The components of the second heat source or the plurality of second heat sources may be part of a climate management system comprising any of the control systems described herein; together with any of the first and second heat sources described herein. For instance, a climate management system may comprise any of the control systems described herein, a first heat source, and a second heat source (which may be a plurality of second heat sources), the second heat source (or plurality of second heat sources) comprising any one or more of: one or more seat heating elements; one or more steering wheel heating elements; one or more neck rest heating elements; and one or more head rest heating elements.

In some embodiments, the one or more processors may be collectively configured to determine the operating parameters in dependence on a difference between the target temperature and a measured temperature.

Using a difference between the target temperature and the measured temperature can improve efficiency. The difference between the target temperature and a measured temperature (e.g., the current ambient temperature in the cabin) may influence how efficient or effective it would be to use the first and/or second heat source. For example, where the difference between the target temperature and the measured temperature is relatively small and the measured temperature is a relatively comfortable temperature (e.g.; where the measured temperature is 21 °C and the target temperature is 22 °C), it might be possible to provide an acceptable level of comfort by briefly using the second heat source without using the first heat source, since the presence of passengers in the car may be likely to heat the air in the cabin without any heated air being blown into the cabin. Therefore, using a difference between the target temperature and the measured temperature can avoid the need to perform inefficient heating operations and thereby improve efficiency. The determination may be based on the ambient temperature outside the cabin and/or the temperature inside the cabin. In some cases, one difference could be calculated and used for the determination of operating parameters, but in some cases, two differences could be calculated and both differences used to determine operating parameters.

In some embodiments, the first heat source may comprise one or more blowers and/or one or more vents, and the operating parameters may comprise any one or more of: one or more blower levels; and one or more vent temperatures.

Controlling the specific temperatures to which vents are heated and/or the powers to which blowers are set can provide fine control over the environment within the cabin and hence can enhance user comfort. The blowers could be directional blowers. In some cases, the blowers may be adjustable (e.g., their directions might be controllable by the control system) and air could be directed to specific regions in the cabin. For example, where the vent temperature can only be raised to a temperature that is lower than required to achieve the target temperature, the blower direction and/or strength could be adjusted to compensate accordingly.

In some cases, a third heat source may be provided in the climate management system, such as one or more auxiliary heat sources. For example, fixed directional blowers could be aimed directly at a user for the specific purpose of providing direct heating that compensates for a lower overall ambient temperature in the cabin. Such directional blowers could be aimed at, for example, a user's neck; since the neck is relatively likely to be exposed skin and hence warm air blown directly on the neck may create the impression that the cabin is warmer than it really is.

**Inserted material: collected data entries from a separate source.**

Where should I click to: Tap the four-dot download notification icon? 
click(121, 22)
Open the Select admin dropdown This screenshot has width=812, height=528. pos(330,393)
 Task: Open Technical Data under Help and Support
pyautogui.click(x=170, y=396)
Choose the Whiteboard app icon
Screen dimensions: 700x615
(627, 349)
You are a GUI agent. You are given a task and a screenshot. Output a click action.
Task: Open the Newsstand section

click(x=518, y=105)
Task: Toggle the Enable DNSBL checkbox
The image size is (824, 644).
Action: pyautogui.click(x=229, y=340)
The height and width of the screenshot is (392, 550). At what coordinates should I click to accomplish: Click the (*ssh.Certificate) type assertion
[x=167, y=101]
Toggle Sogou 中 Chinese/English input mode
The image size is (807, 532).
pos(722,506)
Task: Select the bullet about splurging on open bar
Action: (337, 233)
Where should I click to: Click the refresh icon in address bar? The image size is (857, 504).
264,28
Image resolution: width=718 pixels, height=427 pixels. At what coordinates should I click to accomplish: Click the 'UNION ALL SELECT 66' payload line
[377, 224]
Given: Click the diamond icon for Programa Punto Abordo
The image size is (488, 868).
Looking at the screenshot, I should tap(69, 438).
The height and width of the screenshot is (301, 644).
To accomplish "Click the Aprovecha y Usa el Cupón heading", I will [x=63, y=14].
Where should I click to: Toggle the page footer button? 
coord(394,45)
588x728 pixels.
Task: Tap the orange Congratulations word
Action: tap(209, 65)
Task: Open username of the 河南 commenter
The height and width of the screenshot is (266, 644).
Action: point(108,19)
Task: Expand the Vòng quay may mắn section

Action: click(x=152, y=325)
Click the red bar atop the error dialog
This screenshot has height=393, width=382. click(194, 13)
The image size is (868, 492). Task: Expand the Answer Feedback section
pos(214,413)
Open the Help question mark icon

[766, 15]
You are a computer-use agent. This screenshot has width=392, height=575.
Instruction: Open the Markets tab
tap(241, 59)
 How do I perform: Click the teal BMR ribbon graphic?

In some embodiments, the one or more processors may be collectively configured to: receive a turn-off signal indicating that the vehicle has been turned off at a first time; receive a start-up signal indicating that the vehicle has been turned on at a second time; determine a time difference between the second time and the first time; and determine the operating parameters in dependence on the time difference.

By taking into account the time difference between when the vehicle has been turned on and when the vehicle was last turned on. the control system can determine operating parameters for the first and second heat sources that provide relatively high comfort levels for one or more users in the cabin while simultaneously making efficient use of available power. For example, the determined time difference can allow the control system to make an informed decision as to how to heat the cabin most effectively. If the vehicle were only recently turned off, then the control system may recognise that the vehicle was part-way through a warm-up routine and that there may still be residual heat in the vehicle, and so the control system may determine that resuming the warm-up routine from where the vehicle was last turned off will still be effective. This could be because some surfaces within the vehicle, such as the steering wheel and seats (with which a user may have direct physical contact) and/or windows (which may be prone to misting in certain circumstances) might still be warmer than the ambient air and, as a consequence, the vehicle may not require large amounts of energy to return to comfortable ambient conditions. On the other hand, if the control unit determines that a long time has passed since the vehicle was last turned off, then the environment within the cabin may be controlled more efficiently and/or effectively by performing a full warm-up routine (optionally in conjunction with a de-misting routine). Therefore, when determining operating parameters, considering the time since the vehicle was last switched off can provide a more efficient and/or effective use of power when heating a vehicle cabin.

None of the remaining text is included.